Assemblea nazionale, poi congresso anticipato? Ok l’una, il 14 dicembre. Si vedrà per l’altro. A Schlein conviene una certificazione fiduciaria Pd, garanzia di lancio nella gara interna al centrosinistra (candidatura a Chigi, competitor Conte) e di sfida con cintura politica allacciata nei prossimi cimenti. Referendum sulla giustizia, riforma del sistema di voto, rielezione di Montecitorio e Palazzo Madama.
Non ha formale bisogno né dell’una né dell’altra adunata, la segretaria scelta tramite primarie. Però le serve uno scudo, così da respingere il vociare continuo che ne mette in dubbio la leadership. Nello scorso fine settimana -oltre al meeting di Prato dove si sono riuniti i riformisti (Sensi e Gori, a citarne due tra i maggiori) reclamando più centrismo/moderatismo- s’è tenuto il raduno old style di Montepulciano. Qui le correnti che avevano benedetto Elly comandessa, guidate da Franceschini Orlando Speranza, si sono fuse nel nuovo correntone. Formalmente, una determinazione di più potere a lei: sostanzialmente, una richiesta di contar di più loro.

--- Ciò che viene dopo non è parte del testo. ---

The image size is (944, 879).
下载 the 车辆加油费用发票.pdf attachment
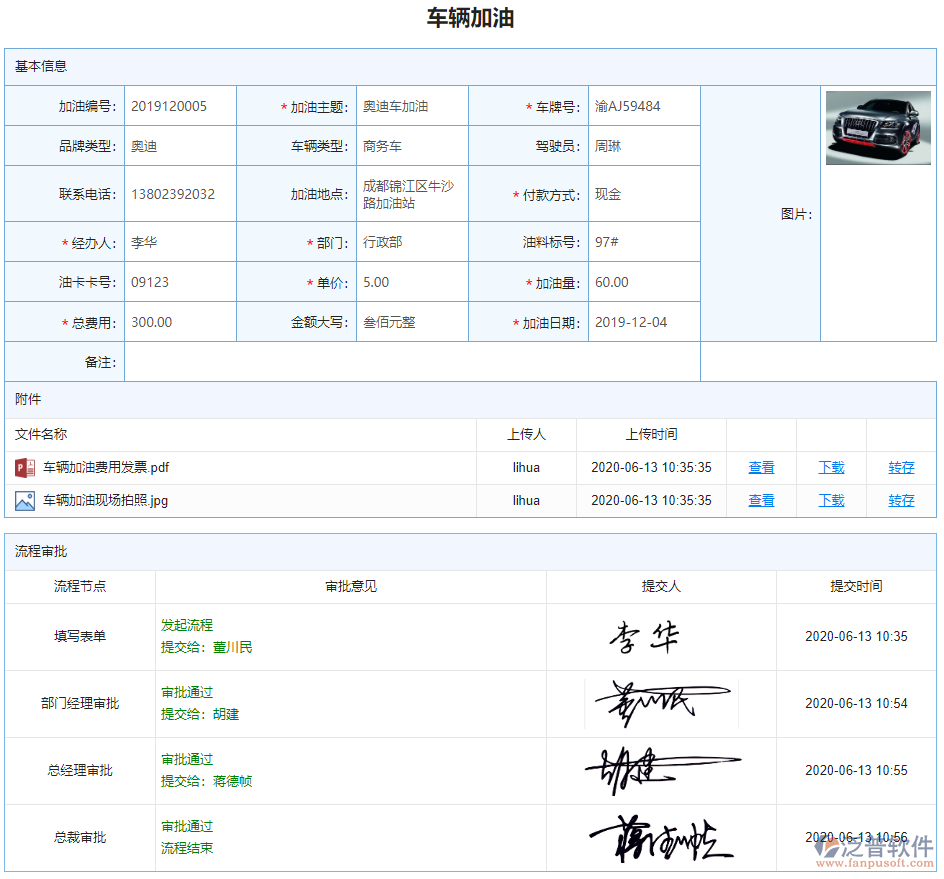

E dunque: decidere in solitaria, anche no. Decidere insieme, finalmente sì. Eccolo, il significato vero dell’aumentato sostegno di facciata all’aspirante presidente del Consiglio. Di facciata perché dietro vi sta l’opzione a dismettere il pilotaggio del partito senza controlli. Non che Schlein avverta una sorta di commissariamento -in fondo ha vinto tre regionali or ora, pareggiando i conti a destra- tuttavia comprenda (ha compreso, eh) che gl’imminenti duelli con Meloni e soci li può vincere solo un Pd in cui prevalga il quid collettivo.
Bisogna scordarsi l’intenzione, rapidamente sbiadita, d’accantonare cacicchi e post-cacicchi. Senza i primi e/o i secondi non si va lontano. E del resto i Dem che manifestino miglior compattezza diventano ben diverso alleato-concorrente dei Cinquestelle rispetto all’attuale. Riassuntivo e tranchant Orlando: abbiamo un partito e lo dobbiamo utilizzare di più. Ovvero: nessuno discute la leader, ma i risultati si ottengono con la squadra, ed è alla squadra che si deve lavorare. Cioè cambiandola, valutato che i risultati finora raggiunti (1) sembrano buoni e però insufficienti a garantirne di migliori nell’immediato futuro. E i risultati indispensabili (2) sono riassumibili in uno solo: passaggio del Pd dalla percezione di forza politica dell’establishment a quella di forza politica espressione dei ranghi sociali. Altrimenti spiegato: il vero progressismo sta nell’essere comunità plurale e non partito personale. La nuova linea è questa. Schlein ha capito, e considera suoi valorizzatori (copyright Il Foglio) anziché sabotatori i correntisti che le han firmato un assegno di saggezza. Da incassare subito, dato che a farlo -se non riscosso- potrebbe spuntare Silvia Salis, momentaneamente sindaca di Genova. A tenerla lì, han sussurrato i marpioni alla giovin segretaria, serve il protettorato virtuoso nato a Montepulciano, garanzia di Buen camino secondo l’ultima indicazione filmografica di Checco Zalone. Più attendibile dei tradizionali caminetti progressisti.